YOUR INSTRUCTIONS: At the line containing "Given: Open the Normal Chat mode dropdown", begin an exact copy, and continue through the last line of the entries below. Leave out any pictures.

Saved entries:
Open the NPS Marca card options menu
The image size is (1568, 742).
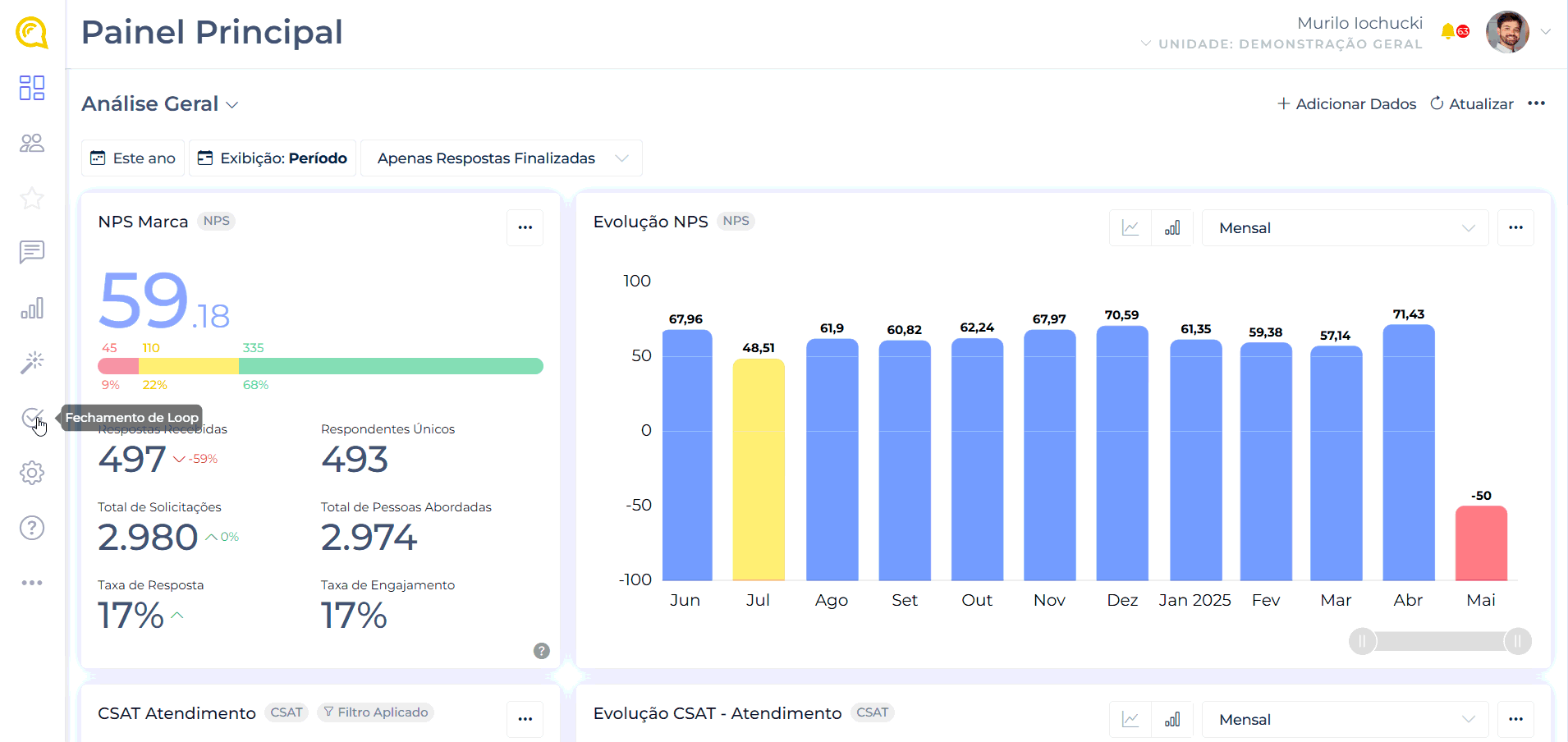click(x=525, y=227)
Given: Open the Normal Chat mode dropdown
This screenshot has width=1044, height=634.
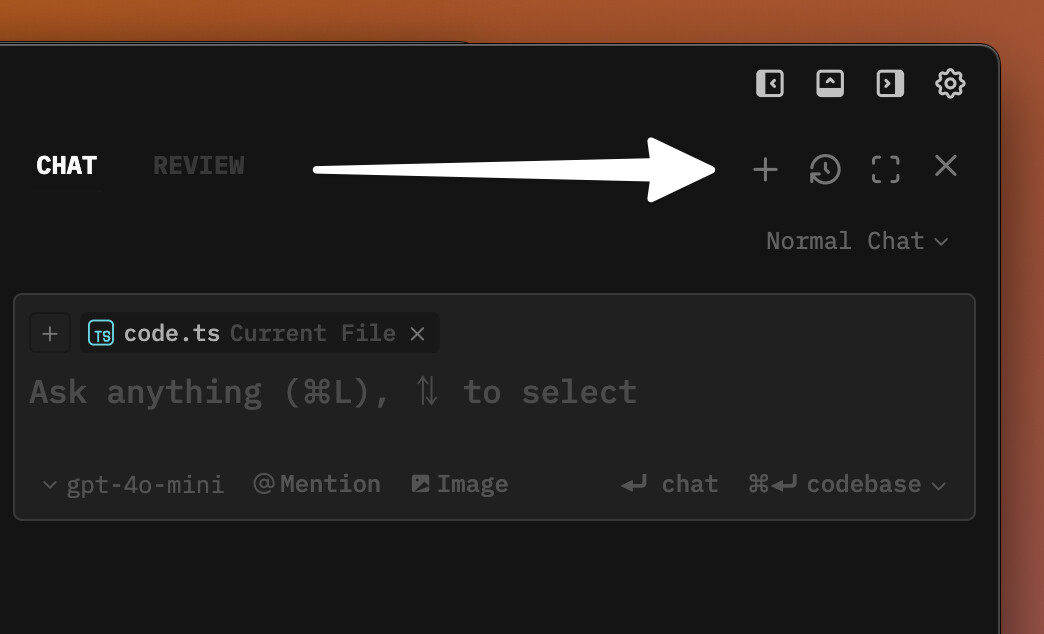Looking at the screenshot, I should coord(857,240).
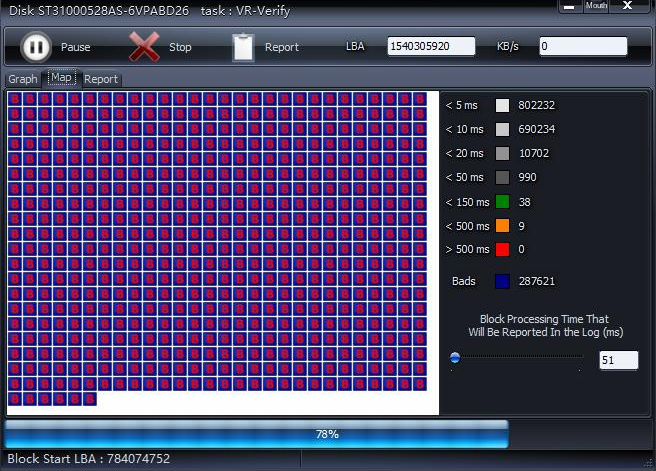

TASK ANSWER:
Given: Open the Normal Chat mode dropdown
This screenshot has width=1044, height=634.
Looking at the screenshot, I should coord(857,240).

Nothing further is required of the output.